Meanwhile, the same activists along with their lead lobbyist, Ashley Lukens, will be leisurely waiting to launch their tirades against the “large corporations” and putting in a bitty clause that it won’t affect the small guys.  They do this every single year.  Because they have never visited a farm, they know nothing of our locations and the public’s perception of this excessive and misleading fear mongering.  Misleading people is Lukens forte and making it cool that others repeat her mantras.

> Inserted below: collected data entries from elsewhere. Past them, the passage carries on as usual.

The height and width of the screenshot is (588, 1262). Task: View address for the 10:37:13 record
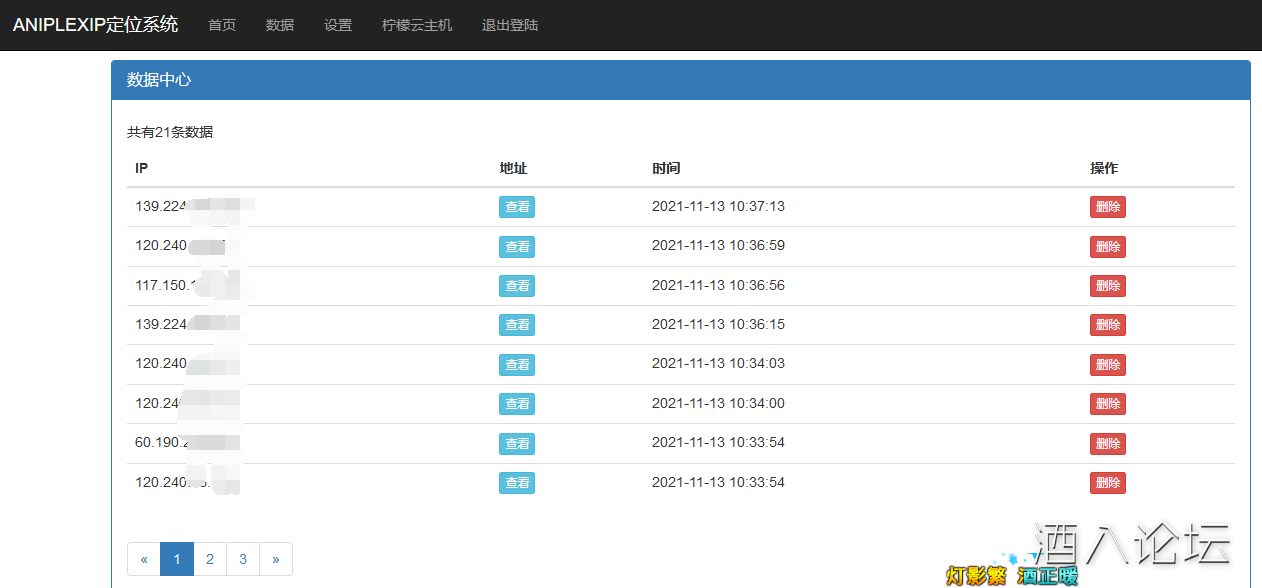click(x=517, y=207)
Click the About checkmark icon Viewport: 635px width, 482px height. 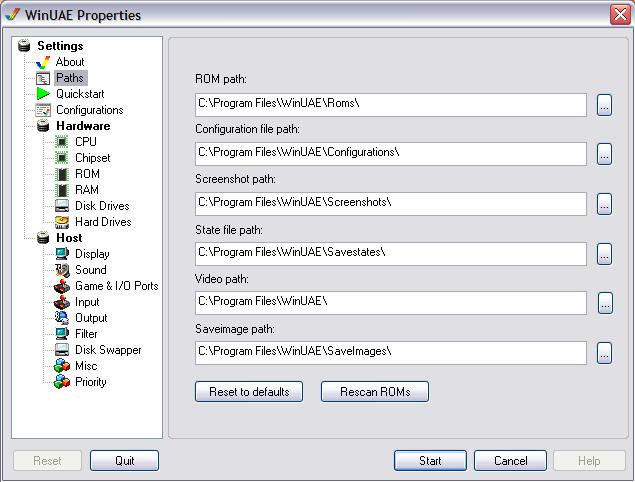[43, 62]
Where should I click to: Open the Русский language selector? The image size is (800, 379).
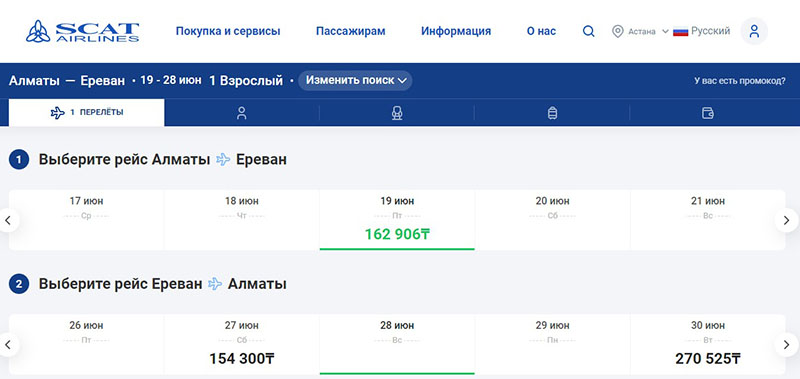click(702, 31)
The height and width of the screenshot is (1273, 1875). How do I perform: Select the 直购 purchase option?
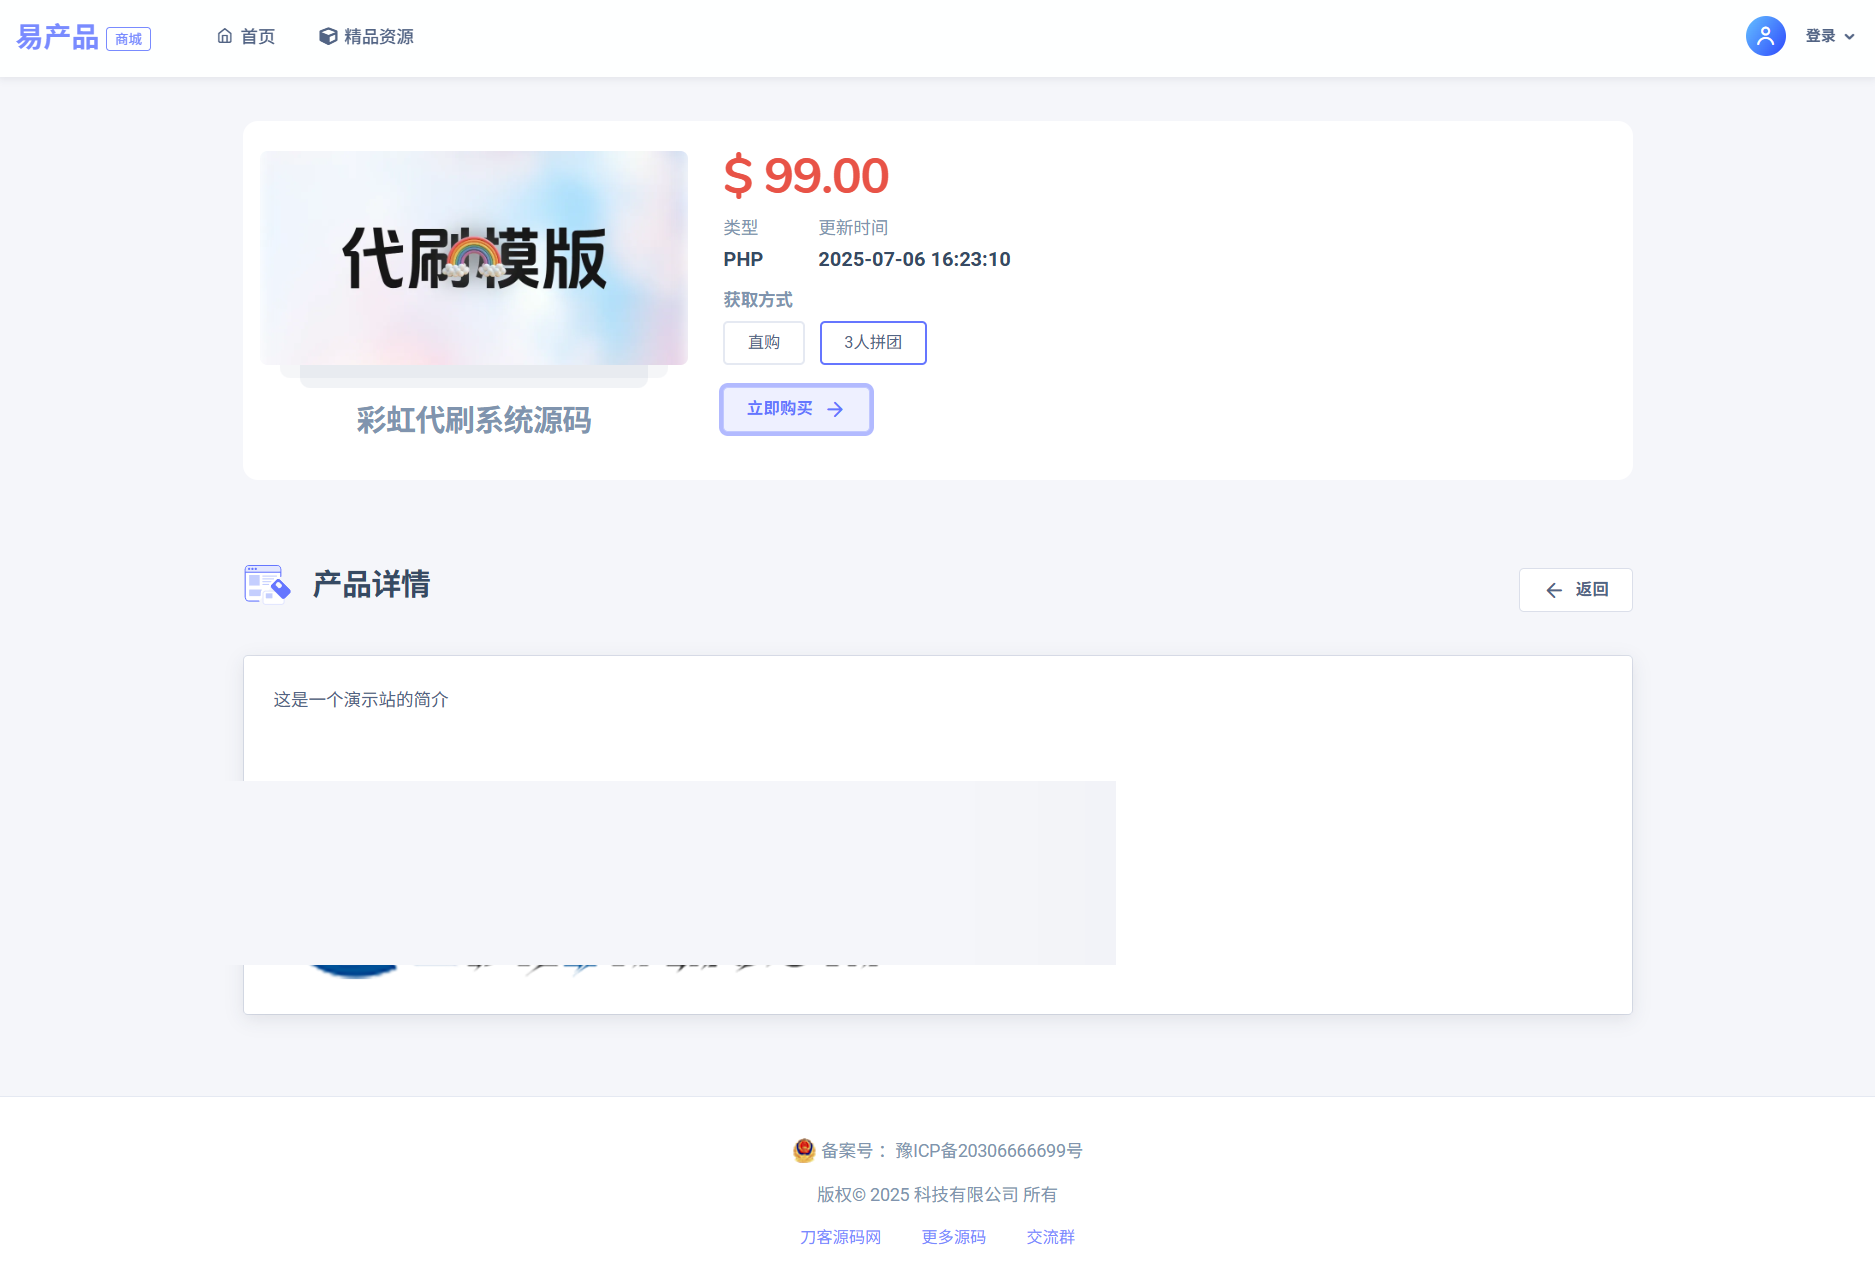(764, 343)
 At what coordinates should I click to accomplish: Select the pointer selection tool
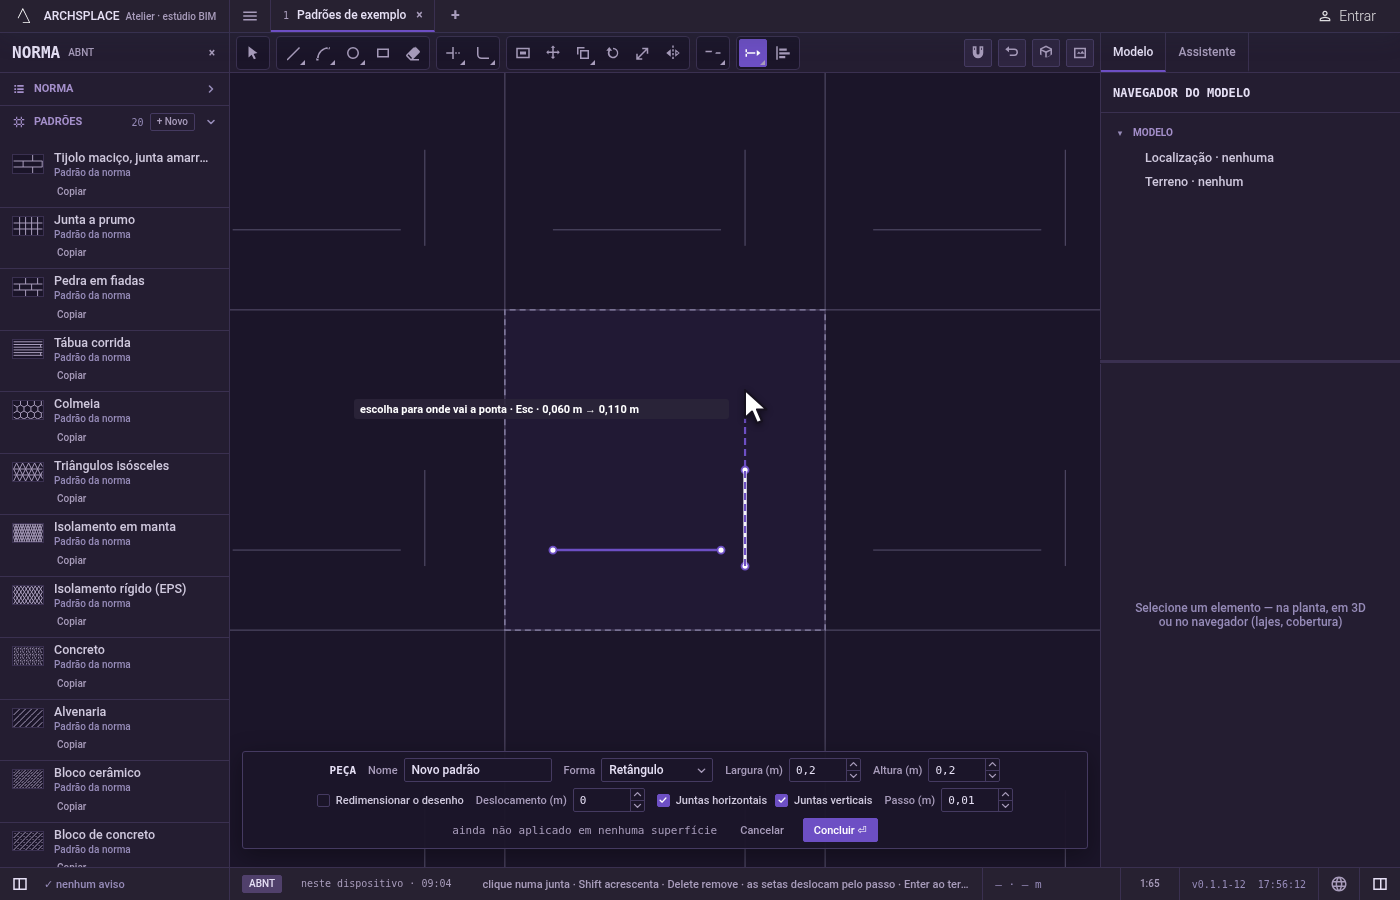point(252,53)
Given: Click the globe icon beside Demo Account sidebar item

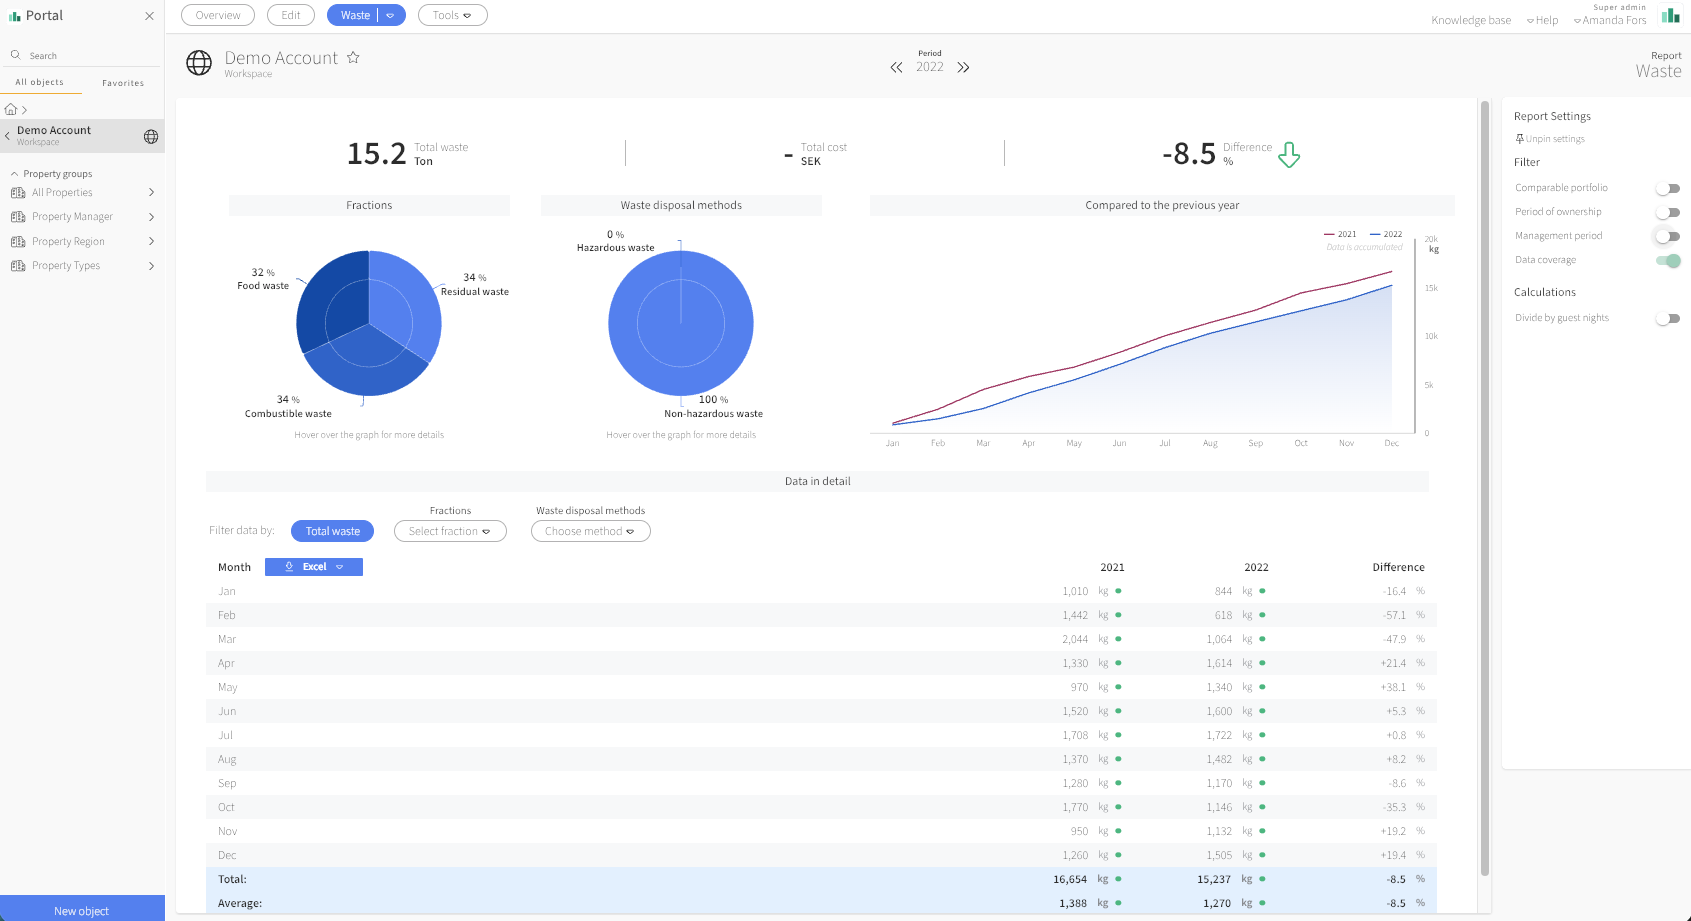Looking at the screenshot, I should [x=151, y=136].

If you look closely at the activists there, none of any have t-shirt tans or even the slightest hint of field dirt under their nails or on their shoes.  They are all clean and free of the hands in the dirt look but to the politicians, this is the voice of what needs to happen in agriculture.  Many non-farmer politicians buy into the emotional stories hook, line, and sinker. 

If only more people tomorrow would step back and critically examine what’s being asked.  The numbers of GM fields grown in the US is at 175.2 million acres yet Ashley isn’t going to these communities asking for the same buffer zones.  Why not if she truly wants to protect people?


The truth is out there if one is willing to examine it.  Until alternative facts are rejected, the small farmers of Hawaii will continue to suffer being the collateral damage of outside activists.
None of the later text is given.